Controllo che la donna, proprio per tenere sotto controllo quel nodulo, ha deciso di fare.
Da qui la telefonata al Cup per prenotare la visita.
Visita che, come detto, prima del novembre del 2020 al San Carlo non potrà essere effettuata. Se, invece che di un controllo, si fosse trattato di una prima visita la signora avrebbe avuto più fortuna visto che per togliersi una curiosità ha posto la domanda all’operatrice del Centro unico per le prenotazioni.
E l’operatrice le ha risposto che «nel caso di prima visita i tempi di attesa erano meno lunghi e la prima data utile era già per il prossimo mese di luglio».

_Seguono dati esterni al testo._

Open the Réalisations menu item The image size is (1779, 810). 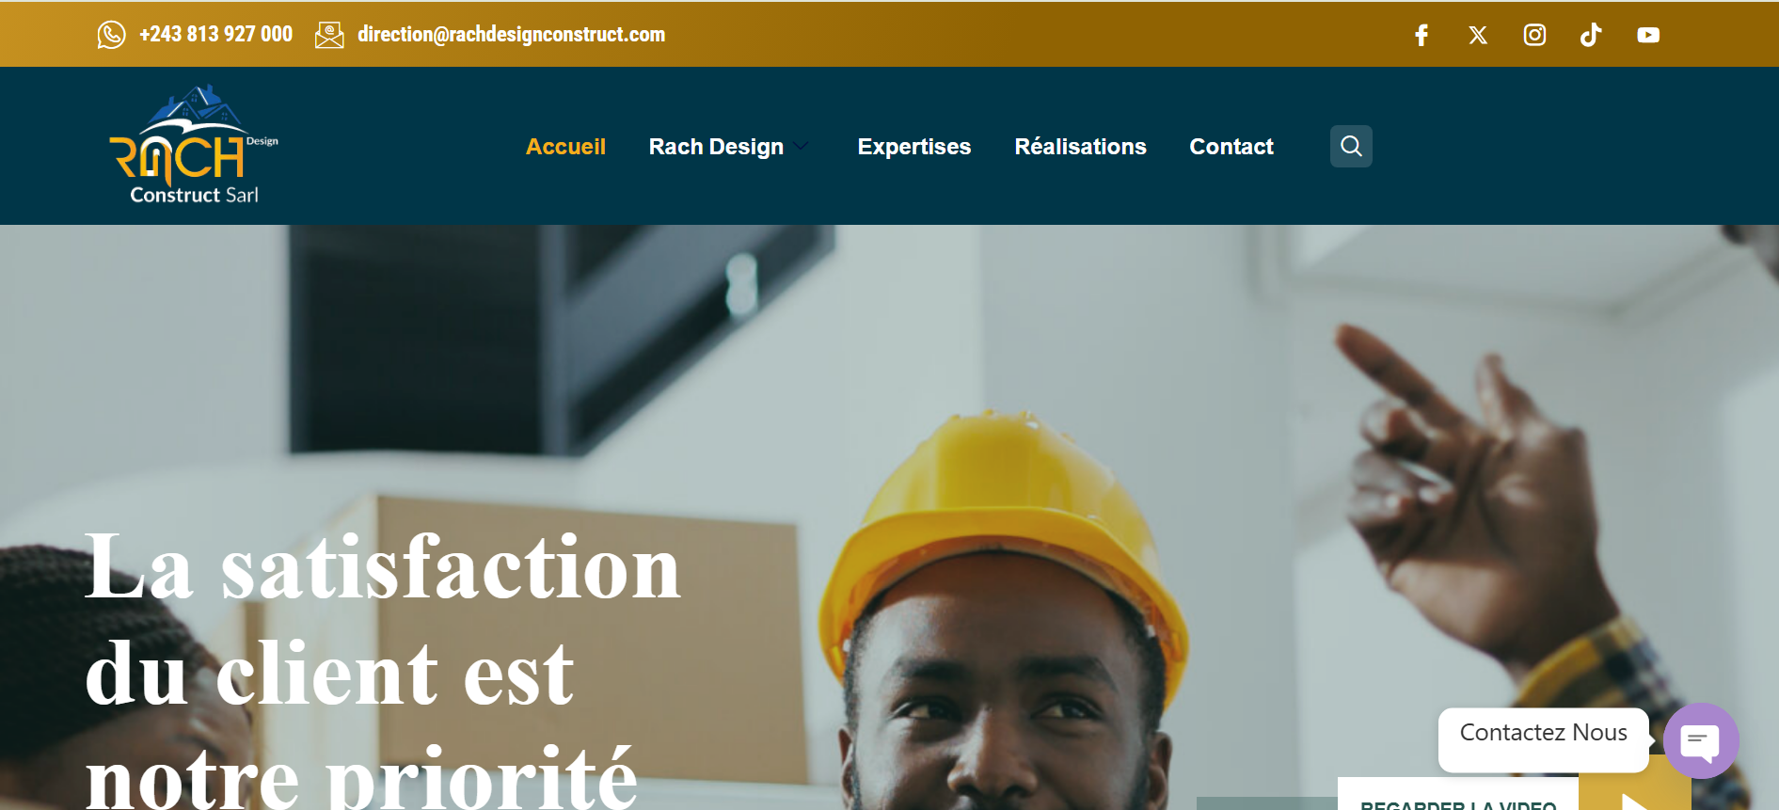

Insomma la cinquantenne potentina si è trovata di fronte a tre opzioni: attendere due anni e sei mesi, ritelefonare al Cup e chiedere una prenotazione come prima visita, cavandosela così per il prossimo luglio, o rivolgersi a uno studio privato e pagando una cifra che «a seconda del privato a cui decido di rivolgermi – ha aggiunto –  può raggiungere anche i 150 euro».
Una cifra che «mi risparmiei volentieri di pagare visto che il ticket si  aggira sui 36 euro e che le prestazioni con il servizio sanitario – servizio sanitario che come cittadini paghiamo con le nostre tasse – dovrebbero essere garantite al massimo entro 60 giorni». E visto che «quel nodulo io lo devo assolutamente controllare a questo punto, non potendo aspettare novembre del 2020,  ho già prenotato la visita da un privato» anche se «quei 150 euro li avrei risparmiati volentieri visto che come tantissime persone devo far quadrare i conti per necessità». 
Insomma le lungaggini per le liste d’attesa alla fine penalizzano sempre e soltanto le fasce più deboli e le persone oneste come la cinquantenne potentina che avrebbe potuto fingere che si trattava di una prima visita  e a luglio, come riferitole dall’operatrice del Cup, con il pagamento del solo ticket avrebbe, anche se ben oltre i 60 giorni di attesa, effettuato il controllo spacciandolo, però, come prima visita.  
Purtroppo quanto denunciato da questa donna non è un caso isolato. E se lei non ha “barato” e alla fine si sottoporrà a controllo da un privato non è detto che tutti siano onesti e si comportino come ha fatto lei.